=== Short task ===
Recast the records from the line containing "Task: Click the Billed Monthly label" through the line containing "will (x=1380, y=87).", both included, as a numbered list with blank lines left out.

=== Given data ===
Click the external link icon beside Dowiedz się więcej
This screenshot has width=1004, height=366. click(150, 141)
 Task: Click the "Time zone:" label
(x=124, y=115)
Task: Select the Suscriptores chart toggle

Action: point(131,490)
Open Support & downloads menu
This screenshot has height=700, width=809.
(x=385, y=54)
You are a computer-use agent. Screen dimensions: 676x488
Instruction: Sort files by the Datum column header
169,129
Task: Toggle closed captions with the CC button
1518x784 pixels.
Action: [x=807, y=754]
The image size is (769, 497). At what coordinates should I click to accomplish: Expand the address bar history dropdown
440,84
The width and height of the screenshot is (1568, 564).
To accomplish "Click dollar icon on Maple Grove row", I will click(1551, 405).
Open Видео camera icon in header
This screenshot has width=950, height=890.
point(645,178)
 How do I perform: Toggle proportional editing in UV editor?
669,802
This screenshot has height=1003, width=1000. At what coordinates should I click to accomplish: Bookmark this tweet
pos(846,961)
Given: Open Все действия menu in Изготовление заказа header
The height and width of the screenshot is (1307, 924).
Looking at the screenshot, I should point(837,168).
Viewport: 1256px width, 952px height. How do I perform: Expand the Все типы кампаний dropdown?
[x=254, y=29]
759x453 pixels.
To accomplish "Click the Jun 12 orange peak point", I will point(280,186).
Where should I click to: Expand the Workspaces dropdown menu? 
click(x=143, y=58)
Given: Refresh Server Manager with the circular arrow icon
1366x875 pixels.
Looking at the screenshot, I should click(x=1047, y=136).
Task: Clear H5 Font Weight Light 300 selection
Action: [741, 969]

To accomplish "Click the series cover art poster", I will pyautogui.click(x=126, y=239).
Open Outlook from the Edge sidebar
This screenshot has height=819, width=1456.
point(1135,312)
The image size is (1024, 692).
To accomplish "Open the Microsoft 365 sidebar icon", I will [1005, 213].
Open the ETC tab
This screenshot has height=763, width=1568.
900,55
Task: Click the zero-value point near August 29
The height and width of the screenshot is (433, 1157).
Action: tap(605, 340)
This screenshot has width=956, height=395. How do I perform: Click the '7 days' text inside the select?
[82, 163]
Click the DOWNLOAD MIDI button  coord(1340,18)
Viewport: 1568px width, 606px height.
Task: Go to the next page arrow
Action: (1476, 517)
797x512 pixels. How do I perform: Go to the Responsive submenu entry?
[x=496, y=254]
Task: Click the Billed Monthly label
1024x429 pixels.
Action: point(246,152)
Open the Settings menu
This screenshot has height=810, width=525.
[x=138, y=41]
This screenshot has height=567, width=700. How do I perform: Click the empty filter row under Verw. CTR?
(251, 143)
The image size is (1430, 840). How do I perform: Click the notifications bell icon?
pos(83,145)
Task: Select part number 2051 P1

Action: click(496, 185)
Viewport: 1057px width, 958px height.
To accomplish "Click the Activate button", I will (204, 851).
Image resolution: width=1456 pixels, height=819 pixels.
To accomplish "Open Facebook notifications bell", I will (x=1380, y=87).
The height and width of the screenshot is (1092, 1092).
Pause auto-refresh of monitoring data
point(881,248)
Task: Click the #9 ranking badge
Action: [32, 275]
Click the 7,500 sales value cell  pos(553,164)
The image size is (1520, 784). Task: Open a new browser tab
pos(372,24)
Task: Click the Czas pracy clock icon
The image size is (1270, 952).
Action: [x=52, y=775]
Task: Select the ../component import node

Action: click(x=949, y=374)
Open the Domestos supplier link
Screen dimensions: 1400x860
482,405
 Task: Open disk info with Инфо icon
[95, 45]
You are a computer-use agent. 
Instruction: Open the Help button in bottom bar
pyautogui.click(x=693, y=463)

=== Solution ===
1. Task: Click the Billed Monthly label
2. 1024x429 pixels.
3. Action: point(246,152)
4. Open the Settings menu
5. This screenshot has height=810, width=525.
6. [x=138, y=41]
7. This screenshot has height=567, width=700. How do I perform: Click the empty filter row under Verw. CTR?
8. (251, 143)
9. The image size is (1430, 840). How do I perform: Click the notifications bell icon?
10. pos(83,145)
11. Task: Select part number 2051 P1
12. Action: click(496, 185)
13. Viewport: 1057px width, 958px height.
14. To accomplish "Click the Activate button", I will (204, 851).
15. Image resolution: width=1456 pixels, height=819 pixels.
16. To accomplish "Open Facebook notifications bell", I will (x=1380, y=87).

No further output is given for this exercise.